Forest Hills Cemetery
95 Forest Hills Ave., Boston
Perhaps the idea of a cemetery walk seems morbid, but the lushly designed grounds of Forest Hills Cemetery, located alongside the Emerald Necklace, are too beautiful to ignore. Visitors are encouraged to grab one of several guidebooks from the cemetery’s front office and take themselves along a peaceful tour of the final resting places of local luminaries such as the abolitionist William Lloyd Garrison, the playwright Eugene O’Neill, and the poet Anne Sexton.

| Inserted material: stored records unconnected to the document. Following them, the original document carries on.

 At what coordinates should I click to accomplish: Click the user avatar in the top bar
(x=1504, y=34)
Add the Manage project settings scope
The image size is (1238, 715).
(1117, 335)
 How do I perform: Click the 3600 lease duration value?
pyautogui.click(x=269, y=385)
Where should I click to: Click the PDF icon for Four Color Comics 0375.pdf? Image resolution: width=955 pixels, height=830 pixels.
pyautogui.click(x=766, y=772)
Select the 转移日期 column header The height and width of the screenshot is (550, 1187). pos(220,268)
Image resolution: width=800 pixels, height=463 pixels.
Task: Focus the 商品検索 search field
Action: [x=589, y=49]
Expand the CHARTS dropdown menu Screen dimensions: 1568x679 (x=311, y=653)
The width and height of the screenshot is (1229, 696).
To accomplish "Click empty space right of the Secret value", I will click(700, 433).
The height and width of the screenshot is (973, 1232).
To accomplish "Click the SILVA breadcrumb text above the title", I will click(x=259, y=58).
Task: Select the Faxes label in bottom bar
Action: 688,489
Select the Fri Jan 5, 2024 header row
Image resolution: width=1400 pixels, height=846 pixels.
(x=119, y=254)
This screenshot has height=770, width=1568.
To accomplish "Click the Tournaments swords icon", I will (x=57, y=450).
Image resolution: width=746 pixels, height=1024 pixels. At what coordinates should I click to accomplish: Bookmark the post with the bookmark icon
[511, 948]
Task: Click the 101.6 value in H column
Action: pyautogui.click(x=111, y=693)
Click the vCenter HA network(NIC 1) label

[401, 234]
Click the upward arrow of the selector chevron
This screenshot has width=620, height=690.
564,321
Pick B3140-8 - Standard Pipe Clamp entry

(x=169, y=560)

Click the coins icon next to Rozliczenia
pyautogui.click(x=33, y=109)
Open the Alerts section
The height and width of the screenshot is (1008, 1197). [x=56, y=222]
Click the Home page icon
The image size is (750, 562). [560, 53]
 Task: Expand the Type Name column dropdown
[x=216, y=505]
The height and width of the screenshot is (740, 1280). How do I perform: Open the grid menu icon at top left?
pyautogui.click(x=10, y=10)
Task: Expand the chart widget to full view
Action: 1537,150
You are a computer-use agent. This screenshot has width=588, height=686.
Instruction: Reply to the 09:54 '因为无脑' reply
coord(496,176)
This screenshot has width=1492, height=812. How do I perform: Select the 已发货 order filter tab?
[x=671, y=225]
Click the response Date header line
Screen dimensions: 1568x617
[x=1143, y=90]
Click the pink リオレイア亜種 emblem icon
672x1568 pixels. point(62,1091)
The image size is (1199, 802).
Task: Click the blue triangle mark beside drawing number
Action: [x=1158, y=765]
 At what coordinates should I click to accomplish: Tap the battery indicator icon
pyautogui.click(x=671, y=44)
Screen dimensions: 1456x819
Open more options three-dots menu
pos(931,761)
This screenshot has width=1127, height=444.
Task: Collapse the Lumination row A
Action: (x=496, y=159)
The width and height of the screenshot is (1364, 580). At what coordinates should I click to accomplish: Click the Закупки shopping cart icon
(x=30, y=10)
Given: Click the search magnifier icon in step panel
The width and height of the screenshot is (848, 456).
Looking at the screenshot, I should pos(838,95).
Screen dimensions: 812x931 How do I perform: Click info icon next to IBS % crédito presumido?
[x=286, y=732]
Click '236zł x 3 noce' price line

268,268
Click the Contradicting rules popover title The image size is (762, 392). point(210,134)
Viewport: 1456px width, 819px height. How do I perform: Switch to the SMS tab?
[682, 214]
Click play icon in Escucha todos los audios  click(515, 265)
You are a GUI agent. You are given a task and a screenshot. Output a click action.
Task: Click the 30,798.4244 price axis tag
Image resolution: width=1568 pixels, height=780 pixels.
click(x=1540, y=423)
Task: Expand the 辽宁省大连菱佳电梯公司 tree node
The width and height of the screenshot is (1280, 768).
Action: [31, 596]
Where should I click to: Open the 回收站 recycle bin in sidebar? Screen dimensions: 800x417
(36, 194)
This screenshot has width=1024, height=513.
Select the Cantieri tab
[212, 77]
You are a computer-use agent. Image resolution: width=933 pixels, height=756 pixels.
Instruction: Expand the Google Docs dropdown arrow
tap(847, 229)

Walden Pond State Reservation
915 Walden St., Concord
Five minutes on the thin trail surrounding Walden Pond and you’ll understand why Thoreau hid from society here. Speaking of Thoreau, the state reservation offers guided talks and tours concerning Transcendentalism, his life and work, and the importance of nature conservatism, along with a replica of the one-roomed cabin he built. If all of this philosophy becomes too weighty for you, you can mosey down to the pond itself and take a break to swim deliberately.
Fresh Pond Reservation
250 Fresh Pond Parkway, Cambridge
Though Cambridge was named America’s Most Walkable City back in 2014, shrubs and greenery can be surprisingly hard to find outside of small patches of parks and miniature triple-decker backyards. That’s why the wooded expanse of the Fresh Pond Reservation, with its well-maintained walking trails and close proximity to the more urban parts of Cambridge and Somerville, is so unexpected: it’s a hidden gem for joggers, dog walkers, and anyone looking to get a breath of fresh air without leaving the city limits.
Armenian Heritage Park
Though not the largest or the most remote activity listed here, the pint-sized Armenian Heritage Park, located on the Rose Kennedy Fitzgerald Greenway, is both a thoughtfully designed and sobering monument to the Armenian genocide and the home of a meditative labyrinth pathway. Monthly labyrinth walks are held on the first Wednesday of every month beginning in June and ending in October, though visitors are also welcome to walk the labyrinth at any time. The labyrinth, the only path of its kind on public land in the Northeast, lies at the center of the park, itself a quick and convenient walk from Faneuil Hall and the rest of downtown Boston.